Fireworks AI has raised $250 million in a Series C funding round at a $4 billion valuation. Founded by the engineers behind PyTorch, the round was led by Lightspeed Venture Partners, Index Ventures, and Evantic, with participation from existing investors including Sequoia Capital, NVIDIA, AMD, MongoDB, and Databricks. This latest funding brings Fireworks AI’s total capital raised to over $327 million.
Unlike the early years when AI focused heavily on model training, the industry’s attention is shifting to AI inference. Running trained models in production to make real-time predictions and decisions based on new data.
Fireworks AI provides a high-performance platform designed specifically for AI inference workloads at scale, powering AI applications for major companies such as Uber, Shopify, Genspark, Retell AI, and GitLab.
It delivers extremely fast and cost-effective inference using proprietary serverless infrastructure, custom CUDA kernels, advanced model sharding, and semantic caching technologies.
The platform achieves up to 12 times faster inference than leading benchmarks like vLLM and 40 times faster than GPT-4, resulting in significant operational cost savings for its enterprise customers.
An Accessible AI Infrastructure
The key thing that sets Fireworks AI apart is its embrace of open-source models across different types of data like text, images, audio, and even combinations of them. Unlike many black-box AI providers, Fireworks gives enterprises greater transparency and control, building an ecosystem that’s user-friendly for developers and scalable for mission-critical enterprise use.
The platform supports over 100 state-of-the-art AI models and offers powerful tools for fine-tuning and optimizing model performance through techniques like reinforcement learning, quantization-aware tuning, and adaptive speculation.
With simple APIs and on-demand, auto-scaling GPU resources, Fireworks AI makes it easy for organizations to move rapidly from prototype to production while retaining full ownership of their AI models and data.

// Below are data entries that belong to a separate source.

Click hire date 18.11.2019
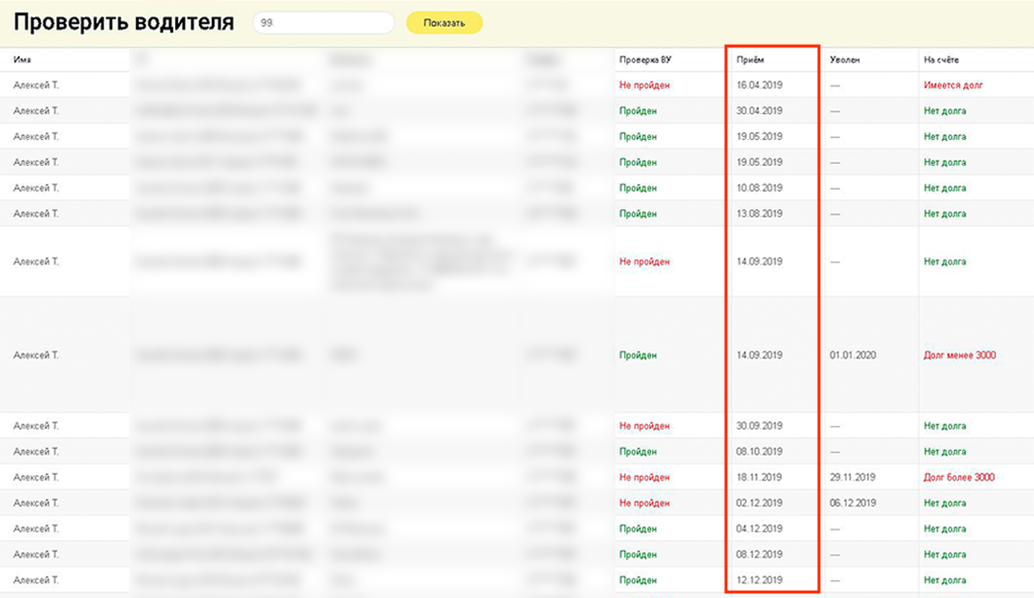Screen dimensions: 1034x598 [x=759, y=477]
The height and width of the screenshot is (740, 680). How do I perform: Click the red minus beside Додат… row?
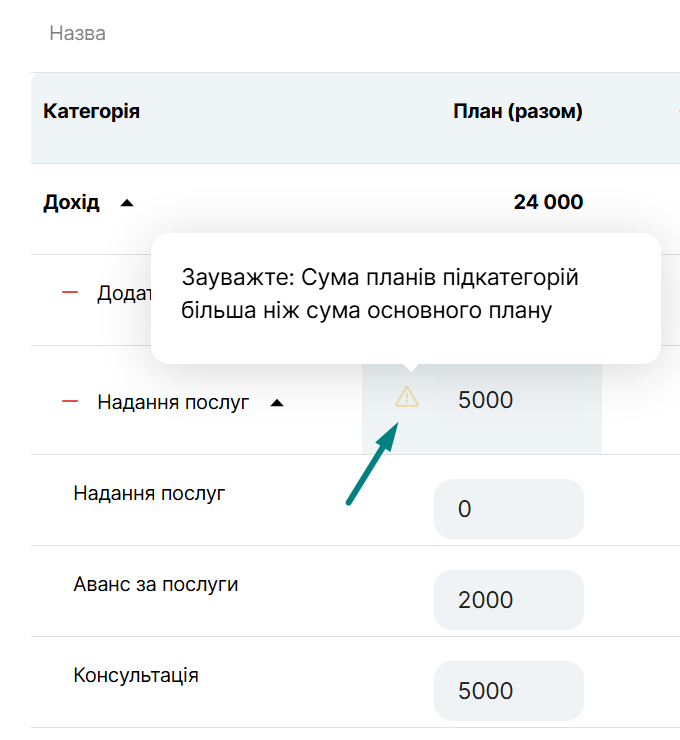pyautogui.click(x=70, y=293)
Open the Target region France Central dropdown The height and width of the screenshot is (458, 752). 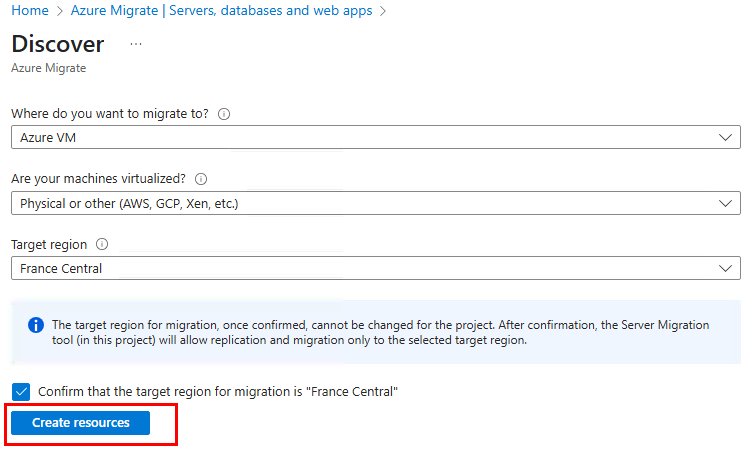[376, 268]
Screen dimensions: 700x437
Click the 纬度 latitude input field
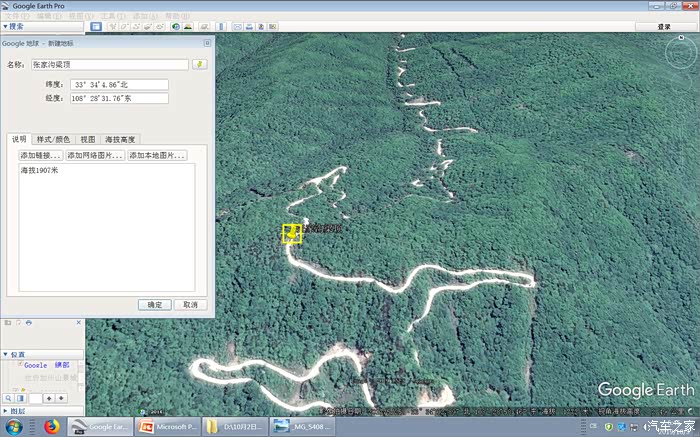[x=120, y=84]
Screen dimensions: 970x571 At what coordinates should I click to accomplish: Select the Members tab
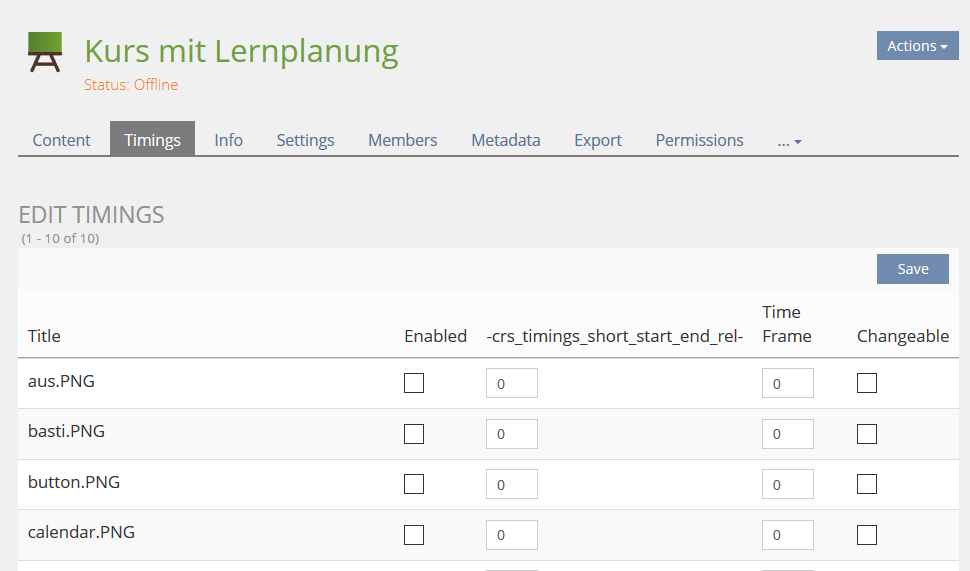pyautogui.click(x=402, y=140)

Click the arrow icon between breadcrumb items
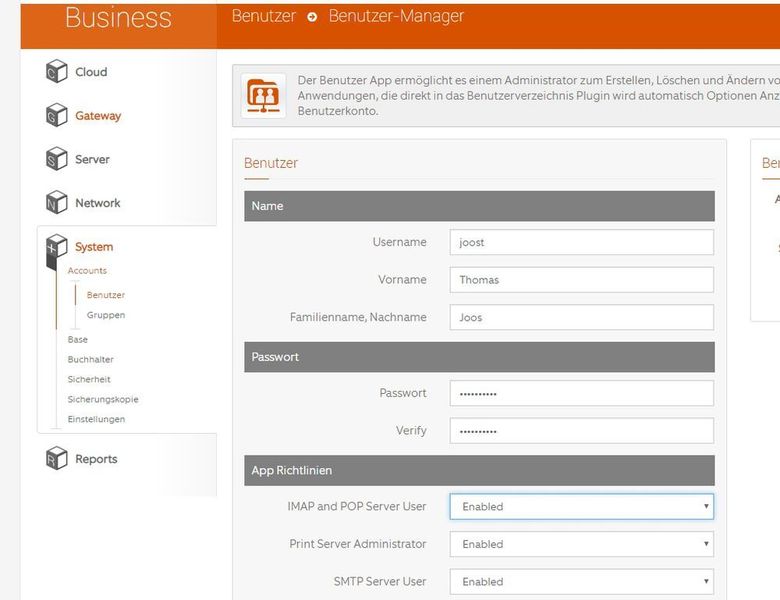point(312,17)
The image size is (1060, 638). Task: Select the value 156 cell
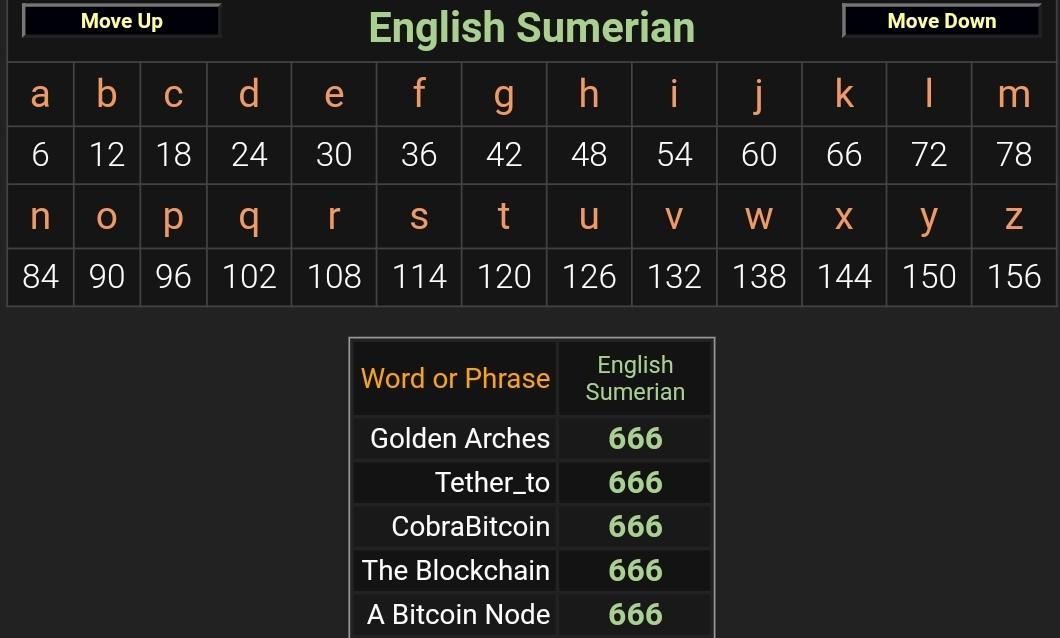(1013, 277)
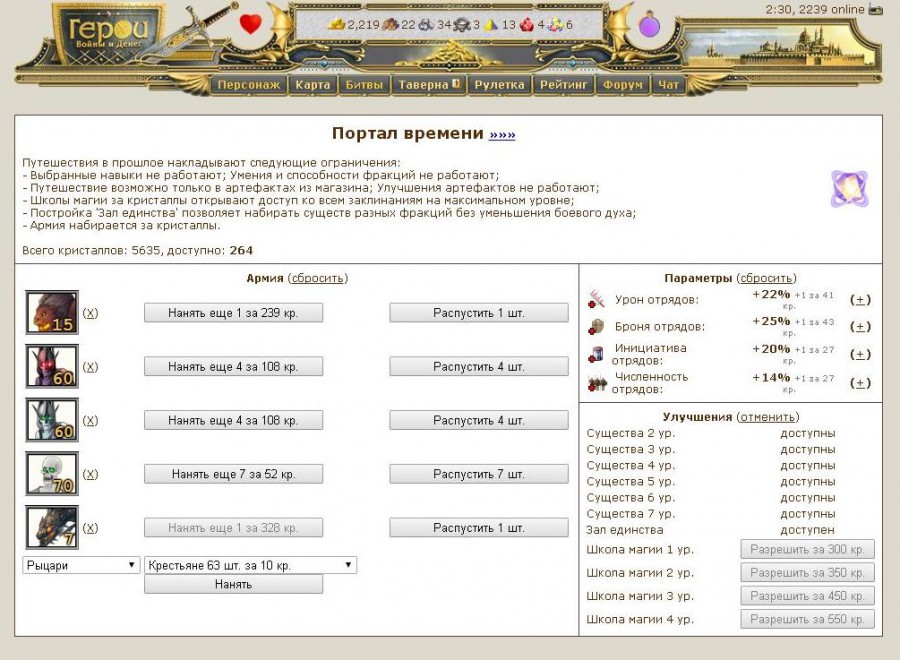Go to the Рулетка menu tab

pos(499,85)
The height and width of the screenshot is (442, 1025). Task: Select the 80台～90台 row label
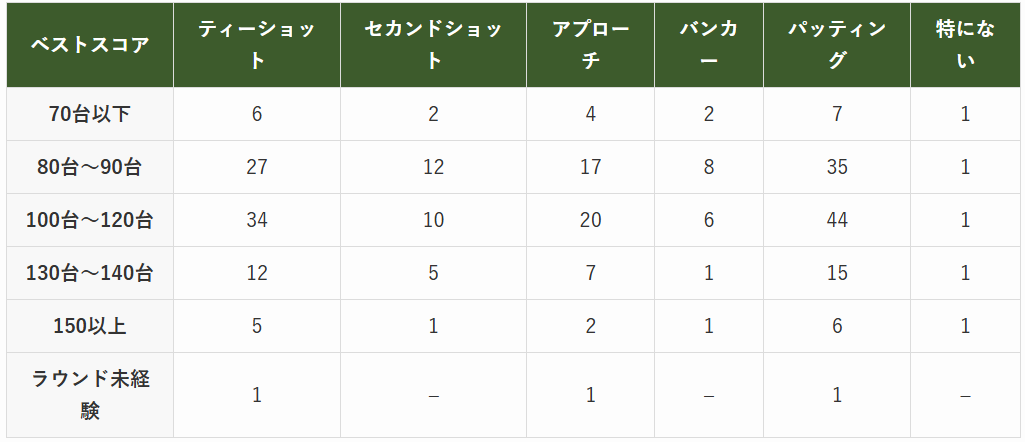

Even though Fireworks AI is gaining rapid traction, the company faces the challenge of widespread enterprise AI adoption. Many organizations are still building internal expertise to develop and deploy AI models tailored to their unique business needs. Gartner analyst Chirag Dekate notes that roughly 80% of enterprises have yet to reach advanced AI engineering maturity.
The company’s growth reflects this market opportunity. Fireworks AI reported $280 million in annual recurring revenue as of May 2025, representing explosive growth from $6.5 million a year prior. Even its developer base nearly doubled in 2024.
Market Position
The company’s CEO and co-founder, Lin Qiao, was part of the team that originally created PyTorch at Meta, one of the most influential open-source AI frameworks globally. Using this deep expertise, Fireworks AI aims to empower enterprises with automated product and model co-design capabilities, enabling them to achieve unparalleled speed, quality, and cost-efficiency in generative AI.
“Our mission is to enable every business to achieve automated product and model co-design to reach maximum quality, speed, and cost-efficiency using generative AI,” said Qiao. “Fireworks AI is the only platform delivering state-of-the-art open-source models, sub-second inference at scale, and the ability to own and differentiate your AI. That’s why companies like Uber, Genspark, Retell AI, Shopify, and GitLab have scaled on Fireworks.”
Fireworks AI has forged partnerships with industry leaders like Google Cloud, NVIDIA’s Inception program, and MongoDB. The startup competes against both hyperscale cloud providers such as AWS, Google Vertex AI, and Microsoft Azure, as well as specialized AI infrastructure startups like Hugging Face, Groq, OpenRouter, and Replicate.
With $250 million in fresh capital, Fireworks AI plans to accelerate its expansion across global markets, scale engineering, product, and GTM teams while enhancing its hardware capacity to meet the growing demands of enterprise AI.
Fireworks AI’s focus on democratizing AI infrastructure promises to empower a broad spectrum of organizations, enabling them to innovate rapidly while maintaining ownership and control over their AI technologies.